Meatball & Veggie Sandwiches
A snappy version of a meatball sub.


Prep: 30 minutes
Cook: 30 minute
Servings: Serves 8
2 lbs. lean ground beef
8 French bread rolls (6 inches long each)
2 eggs, slightly beaten
1/4 cup finely chopped onion
2 cloves garlic, crushed
1 tsp. salt
1/4 tsp. pepper
1 medium green or red bell pepper
1 medium onion
1 Tbsp. vegetable oil
2-1/2 cups prepared spaghetti sauce with basil
1/2 cup (2 oz) shredded mozzarella cheese




Heat oven to 350°F. Cut French bread horizontally in half to within 1/2 inch of one side. Remove small amount of soft center from bottom and top of each piece. Use bread removed from center to make 1 cup crumbs.
Combine ground beef, bread crumbs, eggs, onion, garlic, salt and pepper; mix lightly but thoroughly. Shape beef mixture into 24 meatballs.
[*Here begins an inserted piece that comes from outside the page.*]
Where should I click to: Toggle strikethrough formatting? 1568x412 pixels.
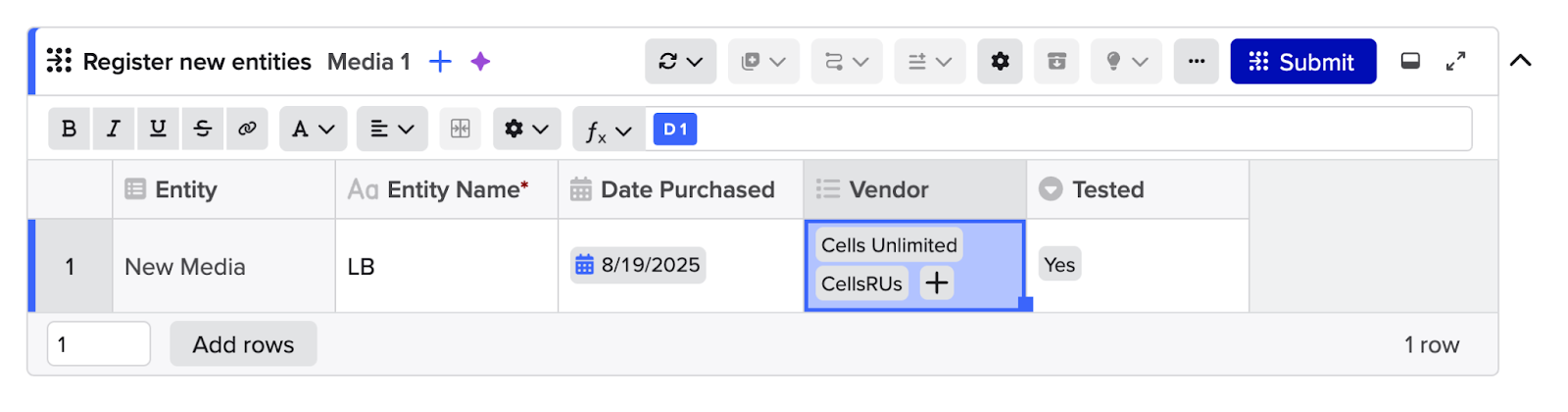203,129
Place meatballs on rack in broiler pan. Bake in 350°F oven 25 to 30 minutes, until internal temperature reaches 160°F on an instant read thermometer.
Meanwhile cut bell pepper and medium onion into thin strips. Heat oil in large nonstick skillet over medium heat until hot. Cook vegetables 8 to 10 minutes or until crisp-tender; stir occasionally. Add meatballs and spaghetti sauce to vegetables. Cook, uncovered, over medium-low heat until heated through.
To serve, place 3 meatballs and equal amount of sauce mixture on bottom half of each roll. Sprinkle with grated cheese. Close sandwich.